From November 2017 until she left in December 2018, she played Angelica Schuyler in the West End production of Hamilton, role which she originated in the UK. For this role she was nominated for an Olivier Award and a Black British Theatre Award.

John then joined the cast of Girl From the North Country in 2019, when the show moved to the Gielgud Theatre for a limited 8-week run. She played the character of Mrs Nielsen in the show.

=== Music ===
In March 2022 John released a gospel album titled "From My Lips to God's Ear". The album was produced by Mercy Productions, owned by Ramin Karimloo.

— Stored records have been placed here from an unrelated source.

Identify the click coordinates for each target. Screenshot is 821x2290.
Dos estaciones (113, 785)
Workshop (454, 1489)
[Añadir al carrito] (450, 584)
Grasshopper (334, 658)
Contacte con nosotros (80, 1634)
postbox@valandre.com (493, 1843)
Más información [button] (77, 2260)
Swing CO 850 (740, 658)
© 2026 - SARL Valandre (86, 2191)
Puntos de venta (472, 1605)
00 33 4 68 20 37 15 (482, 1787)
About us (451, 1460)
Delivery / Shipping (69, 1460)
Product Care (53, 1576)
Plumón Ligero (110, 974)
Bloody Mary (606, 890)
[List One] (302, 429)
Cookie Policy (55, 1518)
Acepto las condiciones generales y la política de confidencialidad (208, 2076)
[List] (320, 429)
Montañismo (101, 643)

In May 2022 it was announced that John will be the opening act for the UK Tour dates of Dionne Warwick.

== Theatre credits ==

| Year | Title | Role | Theatre |
|---|---|---|---|
| 2005 | The Lion King | Swing and understudy Shenzi | Lyceum Theatre |
| 2010 | Sister Act | Ensemble | London Palladium |
| 2010-2012 | We Will Rock You | Meat | Dominion Theatre |
| 2014-2015 | Memphis | Felicia (alternate) | Shaftesbury Theatre |
| 2016 | The Bodyguard | Nicki Marron | Dominion Theatre and Ed Mirvish Theatre (Toronto) |
| 2017-2018 | Hamilton | Angelica Schuyler | Victoria Palace |
| 2019-2020 | Girl from the North Country | Mrs Nielsen | Gielgud Theatre |
| 2023 | The Secret Life of Bees | August | Almeida Theatre |

== Awards and nominations ==

| Year | Work | Award | Category | Result |
| 2018 | Hamilton | Olivier Awards | Best Actress in a Supporting Role in a Musical | Nominated |
| 2019 | Black British Theatre Awards | Best Female Actor in a Musical | Nominated |

==Personal life==
John is a Christian. Having grown up in the church, she made the decision to be baptised at the age of 16.